[function] preprocess_text() - P3chys/textmining GitHub Wiki
Function: preprocess_text()
Purpose
Complete end-to-end text preprocessing pipeline that combines all cleaning and normalization steps into a single configurable function.
Syntax
preprocess_text(text, remove_stops=True, stem=False, lemmatize=True,
extra_stopwords=None, keep_sentiment_words=True)
Parameters
| Parameter | Type | Default | Description |
|---|---|---|---|
text |
str | Required | Raw text string to be processed |
remove_stops |
bool | True | Whether to remove stopwords from tokens |
stem |
bool | False | Whether to apply stemming (Porter Stemmer) |
lemmatize |
bool | True | Whether to apply lemmatization (WordNet) |
extra_stopwords |
list/set or None | None | Additional custom stopwords to remove |
keep_sentiment_words |
bool | True | Whether to preserve sentiment-bearing stopwords |
Returns
- Type: list
- Content: Fully processed list of tokens ready for analysis
Processing Pipeline
The function executes these steps in sequence:
-
Text Cleaning (
clean_text())- Convert to lowercase
- Remove HTML tags, URLs
- Filter special characters
- Normalize whitespace
-
Tokenization (
tokenize_text())- Split text into individual word tokens
- Handle punctuation and contractions
-
Stopword Removal (
remove_stopwords()- optional)- Remove common English stopwords
- Add custom stopwords if provided
- Preserve sentiment words if specified
-
Stemming (
stem_tokens()- optional)- Apply Porter Stemmer algorithm
- Reduce words to root forms
-
Lemmatization (
lemmatize_tokens()- optional)- Apply WordNet Lemmatizer
- Reduce words to dictionary base forms
Configuration Options
Default Configuration (Recommended for Sentiment Analysis):
# Optimized for sentiment analysis
result = preprocess_text(text) # Uses lemmatization, keeps sentiment words
Speed-Optimized Configuration:
# Faster processing, less accuracy
result = preprocess_text(text, stem=True, lemmatize=False)
Minimal Preprocessing:
# Only cleaning and tokenization
result = preprocess_text(text, remove_stops=False, lemmatize=False)
Domain-Specific Configuration:
# E-commerce specific preprocessing
custom_stops = ['amazon', 'product', 'item', 'seller']
result = preprocess_text(text, extra_stopwords=custom_stops)
Usage Examples
# Basic usage
raw_review = "This product is ABSOLUTELY amazing! I don't recommend it."

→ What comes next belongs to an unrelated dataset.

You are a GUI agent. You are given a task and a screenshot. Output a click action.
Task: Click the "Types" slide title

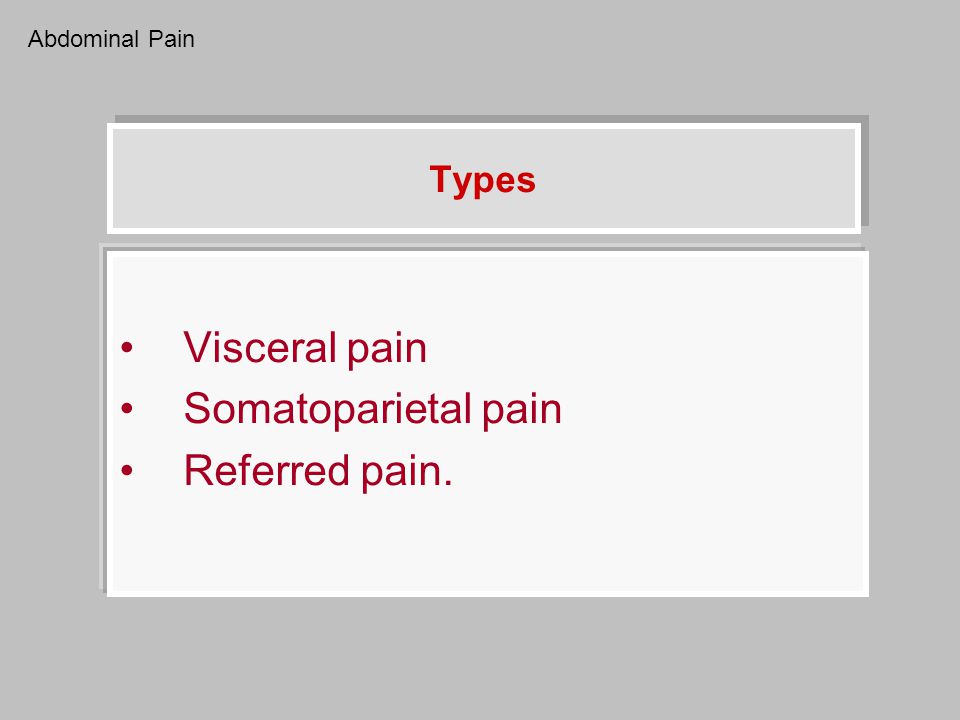[482, 181]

processed = preprocess_text(raw_review)
# Result: ['product', 'absolutely', 'amazing', 'not', 'recommend']
# With stemming instead of lemmatization
processed_stem = preprocess_text(raw_review, stem=True, lemmatize=False)
# Result: ['product', 'absolut', 'amaz', 'not', 'recommend']
# Without stopword removal
processed_all = preprocess_text(raw_review, remove_stops=False)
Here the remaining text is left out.